--- Text passage Enclosed Below ---
Williams calls on Wolf to declare state of emergency over Philadelphia gun violence

Tim Jimenez
June 18, 2019 - 7:21 am

PHILADELPHIA (KYW Newsradio) — Philadelphia police are still looking for the killer who opened fire at a graduation and Father's Day party on Sunday. 

And after a weekend where nearly 30 people were shot in the city, there are calls for more to be done. 

State Sen. Anthony H. Williams, in whose district the shooting took place, wrote a letter to Gov. Tom Wolf asking him to declare a state of emergency in response to gun violence in Philadelphia. 


"I am embarrassed by our lack of action," Williams wrote.

"We have a state of emergency for bad weather in Pennsylvania. We should at least have one that acknowledges human life."

Williams argued when he was running for mayor most recently that a state emergency was necessary to make a difference in parts of the city most affected by gun violence. 

He believes the state should tackle gun violence the same way it addresses the opioid crisis, by developing grants for community groups and anti-violence programs, and redirecting money from organizations that study violence to fund a crisis intervention program. 

"The level of support we've given the opioid crisis in America is the level of support as a government we should be giving to people living in these neighborhoods," he said. He wants to see an increase in the presence of temporary law enforcement in hard-hit neighborhoods as well.

Williams added that the state cannot wait to push for gun control.

"We have to affect hearts and minds, and a mentality that would suggest to you that you could pick up a gun and shoot without discrimination into a crowd of people," he said.

Wolf's press secretary J.J. Abbot responded Tuesday morning with the following statement:

"Governor Wolf strongly shares these concerns about gun violence in Philadelphia and the risk to people across Pennsylvania. Governor Wolf has worked extensively with the legislature and Philadelphia delegation to put more resources into community safety and advance commonsense gun safety bills. The violence in Philadelphia over the weekend is disturbing and horrifying. Governor Wolf agrees that more can be done and we look forward to discussing further steps with members of the Philadelphia delegation and other partners, including the Mayor, Attorney General and law enforcement. Governor Wolf is reviewing all requests made and plans to speak with the members."

Mayor Jim Kenney said he supports any and all efforts to curb gun violence in Philadelphia and across the commonwealth. The mayor points the finger at state legislature for not passing strong gun controls.

The mayor said Monday that he is "heartbroken" by the continued gun violence in the city and frustrated by what he calls easy access to guns.

"The bottom line is that you can get a gun in this city faster than you can get a library card, and apparently the federal government and the state government believe people should have unfettered access to guns," Kenney said.
--- End of Enclosed Text passage ---
--- Data provided Enclosed Below ---
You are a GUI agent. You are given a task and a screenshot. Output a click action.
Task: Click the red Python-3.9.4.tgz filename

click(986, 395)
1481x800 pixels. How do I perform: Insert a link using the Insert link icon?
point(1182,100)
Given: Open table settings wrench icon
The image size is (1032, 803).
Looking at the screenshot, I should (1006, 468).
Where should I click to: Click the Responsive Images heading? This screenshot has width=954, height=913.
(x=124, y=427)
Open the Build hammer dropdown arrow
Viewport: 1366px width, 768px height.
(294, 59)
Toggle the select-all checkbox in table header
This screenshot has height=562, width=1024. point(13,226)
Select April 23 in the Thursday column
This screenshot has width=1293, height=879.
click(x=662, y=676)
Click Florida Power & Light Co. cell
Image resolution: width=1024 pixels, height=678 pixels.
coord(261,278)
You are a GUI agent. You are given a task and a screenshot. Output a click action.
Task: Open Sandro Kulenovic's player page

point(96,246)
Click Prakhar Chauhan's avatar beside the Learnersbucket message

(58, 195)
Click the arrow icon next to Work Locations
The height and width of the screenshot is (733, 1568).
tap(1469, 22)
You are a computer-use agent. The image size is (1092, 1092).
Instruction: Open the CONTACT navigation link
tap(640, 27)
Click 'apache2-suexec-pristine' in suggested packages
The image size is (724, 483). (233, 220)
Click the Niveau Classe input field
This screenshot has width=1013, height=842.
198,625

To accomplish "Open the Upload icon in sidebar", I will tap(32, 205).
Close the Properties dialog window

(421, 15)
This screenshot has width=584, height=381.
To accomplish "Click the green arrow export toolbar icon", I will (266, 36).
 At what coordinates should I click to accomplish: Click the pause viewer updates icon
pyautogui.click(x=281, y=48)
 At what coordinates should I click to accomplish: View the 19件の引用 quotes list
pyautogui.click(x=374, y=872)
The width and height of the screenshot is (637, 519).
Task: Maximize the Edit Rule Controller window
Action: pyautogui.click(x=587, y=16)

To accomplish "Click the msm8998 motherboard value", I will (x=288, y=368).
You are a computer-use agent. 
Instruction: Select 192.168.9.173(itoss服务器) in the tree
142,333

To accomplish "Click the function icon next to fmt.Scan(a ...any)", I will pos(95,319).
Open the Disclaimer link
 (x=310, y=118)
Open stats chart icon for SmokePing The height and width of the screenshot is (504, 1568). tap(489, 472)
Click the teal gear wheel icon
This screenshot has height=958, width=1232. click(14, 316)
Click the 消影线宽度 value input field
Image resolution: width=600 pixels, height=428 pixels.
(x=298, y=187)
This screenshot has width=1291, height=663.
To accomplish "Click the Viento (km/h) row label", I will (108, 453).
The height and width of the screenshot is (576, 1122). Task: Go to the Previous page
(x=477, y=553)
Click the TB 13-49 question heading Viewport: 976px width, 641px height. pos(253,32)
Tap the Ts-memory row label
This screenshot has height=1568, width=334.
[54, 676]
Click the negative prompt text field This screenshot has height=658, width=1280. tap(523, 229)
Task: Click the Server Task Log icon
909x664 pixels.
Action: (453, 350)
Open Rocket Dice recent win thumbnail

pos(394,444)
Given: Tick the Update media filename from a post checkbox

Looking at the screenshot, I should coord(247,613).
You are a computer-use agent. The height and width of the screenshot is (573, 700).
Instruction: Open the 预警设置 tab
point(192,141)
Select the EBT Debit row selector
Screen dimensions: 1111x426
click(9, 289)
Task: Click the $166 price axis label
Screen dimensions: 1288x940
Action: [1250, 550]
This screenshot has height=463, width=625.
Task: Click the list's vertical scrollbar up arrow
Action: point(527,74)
--- End of Enclosed Data provided ---
• Aim of the task: Reproduce word for word the stretch of the article about Philadelphia gun violence from "Williams calls on" through "party on Sunday.". Rely only on the article about Philadelphia gun violence.

• Response area:
Williams calls on Wolf to declare state of emergency over Philadelphia gun violence

Tim Jimenez
June 18, 2019 - 7:21 am

PHILADELPHIA (KYW Newsradio) — Philadelphia police are still looking for the killer who opened fire at a graduation and Father's Day party on Sunday.